Code works with PGI_ACC_DEBUG=1 but fails without it

I am currently trying to get my OpenACC code to work without having to use managed memory.

I have the code in a state where it compiles fine, but fails with incorrect results (with managed memory turned on, the code works fine).

Strangely, if I set PGI_ACC_DEBUG=1, the code works perfectly and gets the correct results.

Is there something that PGI_ACC_DEBUG does that could help me find my problem?

  • Thanks

Hi sumseq,

The only thing PGI_ACC_DEBUG would do extra is add more synchronization.

Are you using “async”? If so, you might be coping data via an update directive before the compute region is finished updating the data.

Also up until recently, using managed memory would cause the runtime to not use “async”. We lifted this in PGI 17.7 when running with CUDA 8 on P100s since there was no longer a danger of segfaults when accessing the same memory on both the host and device.

If you’re not using “async”, then my best guess is that you’re missing an “update” directive someplace and one of your device arrays isn’t synchronized with the host copy of the array.

-Mat

Hi,

I am not using any asyncs but knowing that the debug mode adds more synchronizations is a good place to start my bug squashing hunt.

(I am using PGI 17.9, but the problem exists using 17.4 as well).

Could a race condition within a parallel region be the culprit?

Is there anything I could look for using the PGI_ACC_NOTIFY=2 output when using managed memory to see when/where the managed memory is doing an update/sync? There is a ton of output there and I am not sure what to grep.

I don’t think PGI_ACC_NOTIFY is going to help here. That only reports what the PGI runtime is doing. The CUDA driver manages UVM so wouldn’t be reported. Plus this only shows what updates occur but what you need to know is what update your missing (assuming that’s the cause).

Could a race condition within a parallel region be the culprit?

I guess it’s possible, but PGI_ACC_DEBUG is only going to effect synchronization between kernel launches, but not have an effect on the kernel (the parallel region) itself.

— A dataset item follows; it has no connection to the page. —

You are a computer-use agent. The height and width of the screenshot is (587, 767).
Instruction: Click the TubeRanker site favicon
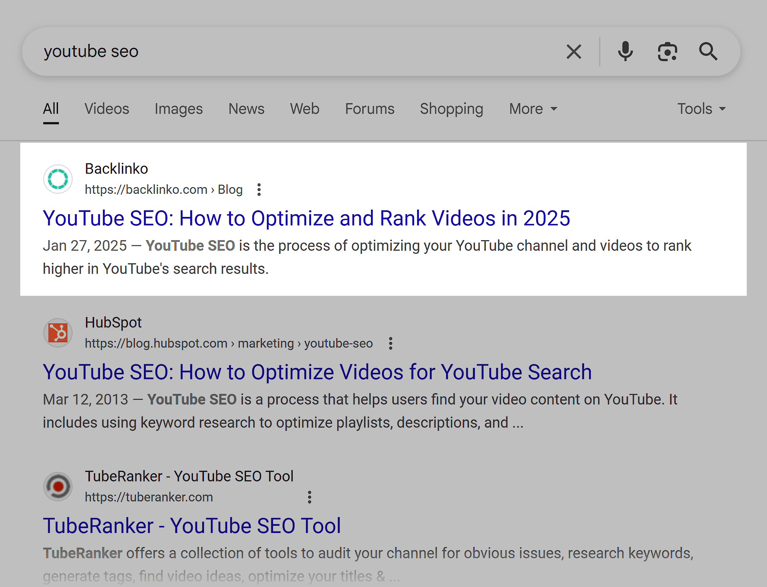[58, 486]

I’m leaning towards a missing update or an uninitialized device array. Though, this doesn’t explain why PGI_ACC_DEBUG works.

The way “-ta=tesla:managed” works, is that the compiler simply replaces the underlying memory allocator (malloc, new, allocate) with a call to cudaMallocManaged. And you don’t need to use it on all files. So one thought is to compile everything without managed, and then start doing a binary search where you add managed to half the files until you can pin down to one or more files that when using managed allows it to pass. This hopefully will give you a list of potential arrays to track.

Then recompile without managed and add “update” directives for these arrays before and after each parallel region that they are used. If it starts passing, then you can start taking iteratively taking out the update directives until it starts failing again. Then you’ll know where the missing update goes.


Another tactic you can try, is using the environment variables “PGI_ACC_FILL=1” and “PGI_ACC_FILL_VALUE=”. This causes the PGI runtime to initialize all allocated device data with the fill value (with the default being zero). My one thought is that maybe an array is getting zero’d out when it created using UVM and PGI_ACC_DEBUG but is uninitialized otherwise. I’m just guessing, but it’s an easy thing to try.

Hi,

WORKED! (sort of)

I have been relying on using the “zeroinit” option in the compiler to initialize the GPU arrays to 0.

If I take this out, and then use use PGI_ACC_FILL=1, the code works perfectly!

Aren’t both of these supposed to do the same thing??

I would much prefer to rely on a compiler flag than and ENV variable…

[If OpenACC would include an “init(a)” clause to enter data create, this would be a lot easier…]

I just tested “zeroinit” on a toy program and it worked fine for me. Not sure why it’s not working in your case. If possible, could you send a reproducing example to PGI Customer Service (trs@pgroup.com) so we can investigate?